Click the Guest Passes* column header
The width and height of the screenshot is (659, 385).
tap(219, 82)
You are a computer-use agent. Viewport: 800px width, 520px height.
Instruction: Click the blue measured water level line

• What you are asked to do: Your output should be an exact copy of the lines from the one containing "You are a computer-use" through the last line of the data above.

• Exercise result:
You are a computer-use agent. Viewport: 800px width, 520px height.
Instruction: Click the blue measured water level line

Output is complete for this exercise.